DOCUMENT PASSAGE ->

As said, the benign view prevailed during the first ten years of EMU. It even continues to dominate today. Indeed, casual data observation seems to vindicate it. Figure 1 reports the 2007-11 evolution of current-account balances in the three non-euro area EU countries and the three euro-area countries with the highest deficits in 20074. It is apparent that the two groups of countries have not followed the same path: whereas adjustment has been brutal for the first group, with deficits amounting to 15 to 25 percent of GDP transformed into surpluses over three or four years, it has been very slow for the second. One may even wonder if Greece and Portugal have adjusted at all.
Figure 1: A tale of two adjustments: current accounts outside and within the euro area

Source: ECFIN Forecasts November 2011.
3 Private capital flows
Assessing if there has been a balance-of-payment crisis by looking at the evolution of the current account is however a flawed approach. It is adequate to look at the evolution of current account balances as long as it offers a mirror image of net private capital flows. In a stand-alone country, this is largely the case except for foreign exchange interventions by the central bank – at least as long as the country is not under an International Monetary Fund programme. This is however not the case for monetary union, because the financial account includes official capital flows.
The correct accounting identity (neglecting the balance of the capital account as well as errors and omissions) is:
(1) CAB + PCI + T2F + PGM +SMP = 0
in which CAB stands for the current-account balance, PCI for private capital inflows, T2F for Eurosystem financing through the TARGET2 system (change in the net liability of the national central bank vis-à-vis the rest of the Eurosystem), PGM for financing through official IMF and European assistance, and SMP (Securities Markets Programme) for European Central Bank purchases of government securities from residents. Of these five flows, four are recorded statistically and only one (SMP) is not known.
In what follows we evaluate private capital inflows to southern Europe from 2002-11 using monthly financial account data. Capital flows are taken from national balance-of-payments as published by national central banks, and we deduct from them official inflows resulting from changes in TARGET2 balances (see Box 1) and assistance under IMF/EU programmes (see Appendices 1 and 2 for details).
Box 1: TARGET2
TARGET2 (Trans-European Automated Real-time Gross settlement Express Transfer) is the Eurosystem’s operational tool through which national central banks of member states provide payment and settlement services for intra-euro area transactions. Intra-Eurosystem claims arise from different types of transactions and they can or cannot have a ‘real’ counterpart: they might be the result of transfers of goods that require a cross-border payment (ie imports) or the transfer of deposits to a different euro-area country. When capital is transferred (eg a deposit is moved) from an Irish bank to a German bank via TARGET2, the transaction is settled between the Irish central bank and the Bundesbank, with the former incurring a liability to the latter.

REQUIRED WORK -> In the passage on euro-area capital flows, shorten the paragraph beginning "Assessing if there has been a balance-of-payment crisis" into a brief list that keeps its main facts. The entries have nothing to do with the passage on euro-area capital flows.

Item position entries:
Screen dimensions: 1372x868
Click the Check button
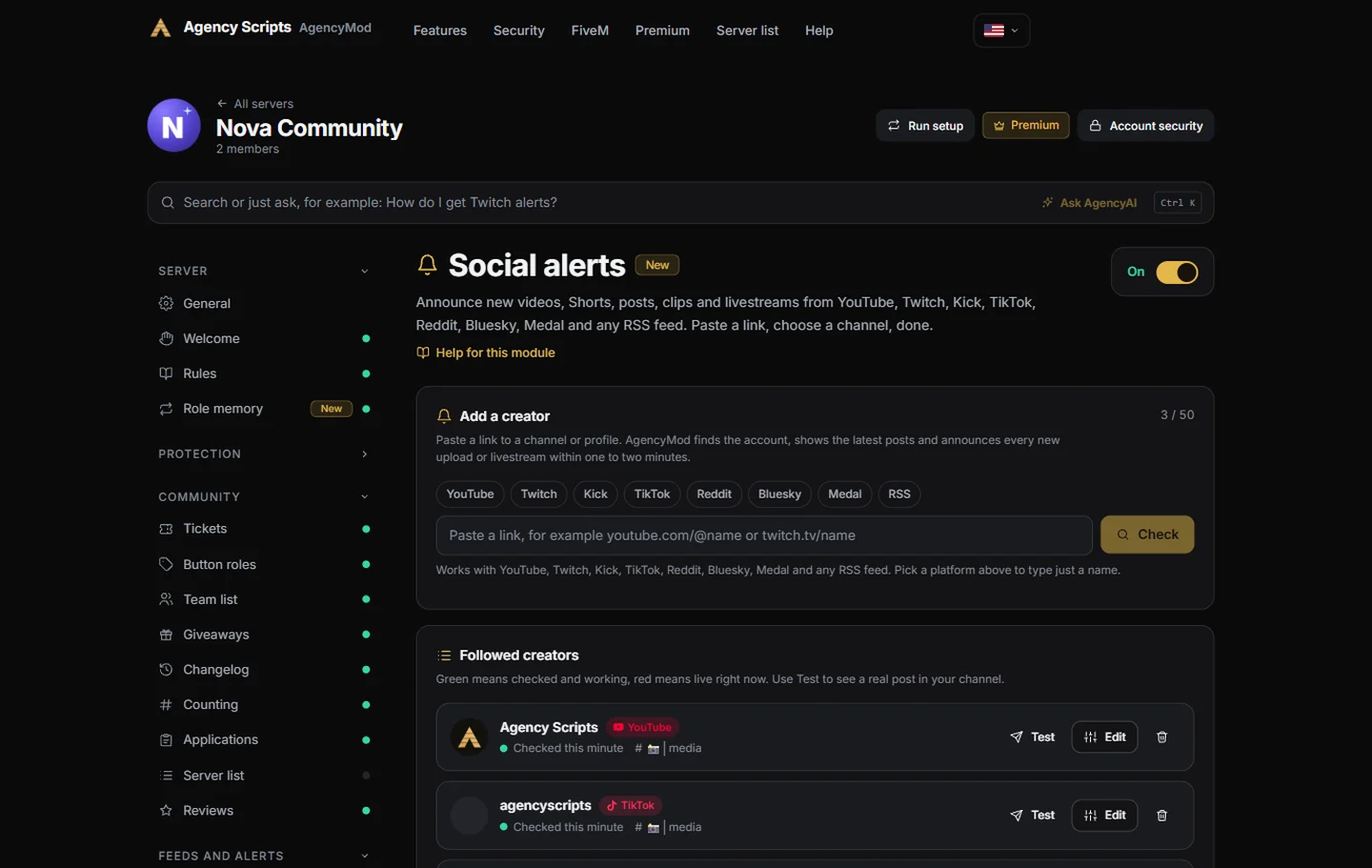(x=1147, y=535)
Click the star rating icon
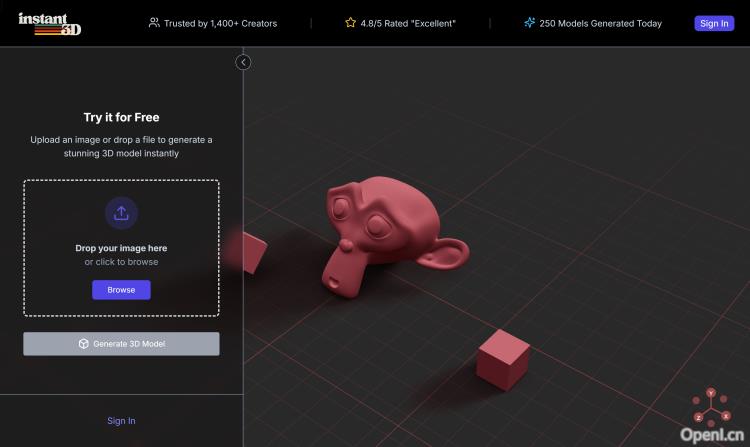750x447 pixels. click(x=350, y=23)
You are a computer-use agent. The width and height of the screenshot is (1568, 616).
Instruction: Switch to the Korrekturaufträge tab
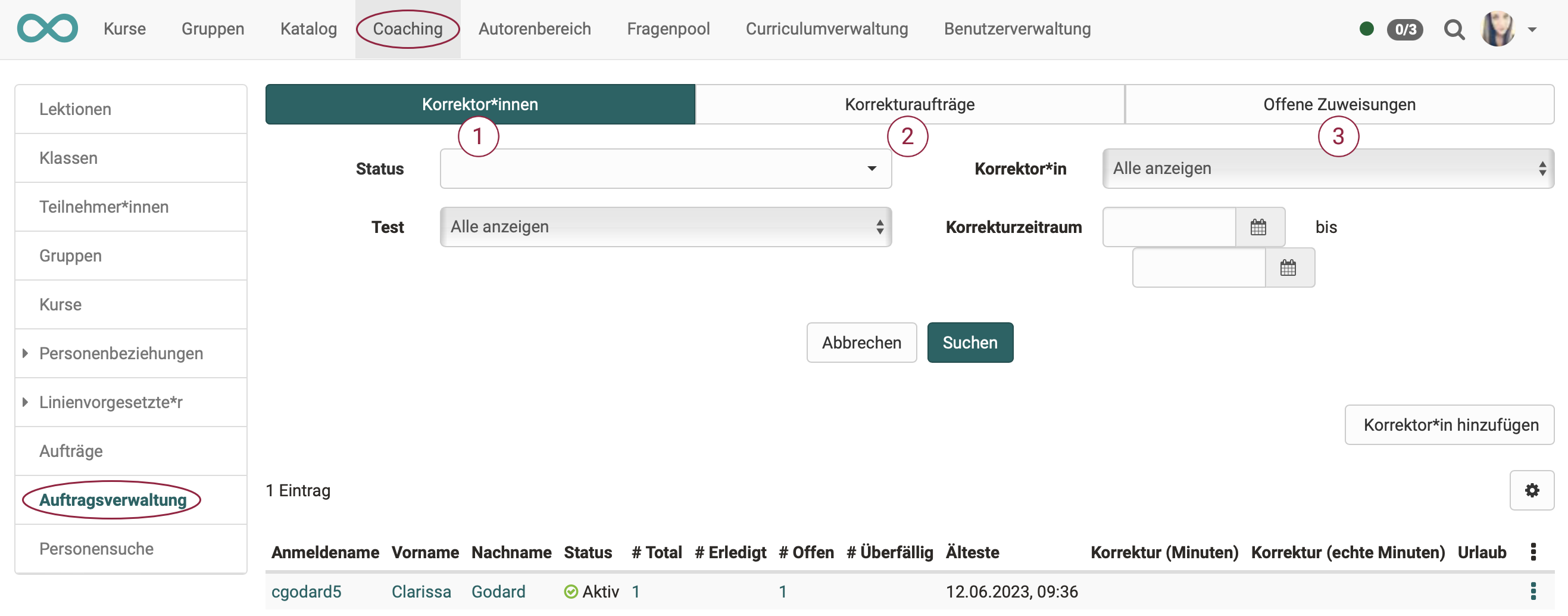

OUTPUT FOR THIS EXERCISE ->
- Judging whether a balance-of-payment crisis has happened from the current account alone is a flawed approach.
- The current account is a fair guide only when it mirrors net private capital flows.
- In a stand-alone country this mostly holds, except for central bank foreign exchange interventions, as long as the country is not under an International Monetary Fund programme.
- It does not hold in a monetary union, because the financial account includes official capital flows.